[Items from a data source]

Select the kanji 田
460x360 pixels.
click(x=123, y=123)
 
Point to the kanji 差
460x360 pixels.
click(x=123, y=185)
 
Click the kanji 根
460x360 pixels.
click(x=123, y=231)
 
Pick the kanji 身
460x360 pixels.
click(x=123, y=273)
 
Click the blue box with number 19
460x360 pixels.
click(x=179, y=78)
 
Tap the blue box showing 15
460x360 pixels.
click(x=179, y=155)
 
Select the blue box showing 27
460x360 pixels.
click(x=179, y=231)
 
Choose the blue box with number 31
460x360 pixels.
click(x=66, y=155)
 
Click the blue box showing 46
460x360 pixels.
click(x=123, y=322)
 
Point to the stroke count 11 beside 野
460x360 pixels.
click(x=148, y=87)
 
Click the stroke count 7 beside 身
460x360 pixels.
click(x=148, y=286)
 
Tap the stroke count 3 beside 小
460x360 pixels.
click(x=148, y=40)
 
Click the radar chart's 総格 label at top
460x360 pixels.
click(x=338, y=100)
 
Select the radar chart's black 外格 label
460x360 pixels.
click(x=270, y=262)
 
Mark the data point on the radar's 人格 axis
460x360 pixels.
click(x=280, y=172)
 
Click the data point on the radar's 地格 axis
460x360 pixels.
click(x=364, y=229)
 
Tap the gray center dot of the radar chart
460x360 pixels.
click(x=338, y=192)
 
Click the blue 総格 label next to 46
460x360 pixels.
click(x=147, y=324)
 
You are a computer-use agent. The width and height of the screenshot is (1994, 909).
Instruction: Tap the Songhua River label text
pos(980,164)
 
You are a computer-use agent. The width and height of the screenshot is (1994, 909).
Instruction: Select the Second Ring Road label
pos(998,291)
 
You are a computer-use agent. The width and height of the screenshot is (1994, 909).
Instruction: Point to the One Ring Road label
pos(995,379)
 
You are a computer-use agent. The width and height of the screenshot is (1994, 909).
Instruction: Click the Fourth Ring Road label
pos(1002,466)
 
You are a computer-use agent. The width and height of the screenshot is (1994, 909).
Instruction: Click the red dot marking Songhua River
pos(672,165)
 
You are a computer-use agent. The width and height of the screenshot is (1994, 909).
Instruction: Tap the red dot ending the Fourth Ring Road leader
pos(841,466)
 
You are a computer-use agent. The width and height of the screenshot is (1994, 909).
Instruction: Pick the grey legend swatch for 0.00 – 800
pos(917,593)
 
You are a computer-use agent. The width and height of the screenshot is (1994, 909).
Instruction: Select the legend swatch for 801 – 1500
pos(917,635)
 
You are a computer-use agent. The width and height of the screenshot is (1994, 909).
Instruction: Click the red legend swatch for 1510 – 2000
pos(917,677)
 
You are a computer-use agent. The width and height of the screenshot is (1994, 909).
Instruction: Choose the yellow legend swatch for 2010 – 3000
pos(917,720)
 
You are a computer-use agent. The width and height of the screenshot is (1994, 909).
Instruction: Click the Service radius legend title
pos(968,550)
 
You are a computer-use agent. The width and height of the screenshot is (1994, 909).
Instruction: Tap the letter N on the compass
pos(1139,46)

GIVEN EXERCISE: Rewrite the lines of the records starting with the line containing "Click the blue box with number 19" and going on through the line containing "click(x=123, y=322)", requests included. Scale every x and y coordinate in the answers by 0.95 and round each result to a whole number, with halves rounded up.

TASK SOLUTION:
Click the blue box with number 19
460x360 pixels.
click(x=170, y=74)
 
Tap the blue box showing 15
460x360 pixels.
click(x=170, y=147)
 
Select the blue box showing 27
460x360 pixels.
click(x=170, y=219)
 
Choose the blue box with number 31
460x360 pixels.
click(x=63, y=147)
 
Click the blue box showing 46
460x360 pixels.
click(x=117, y=306)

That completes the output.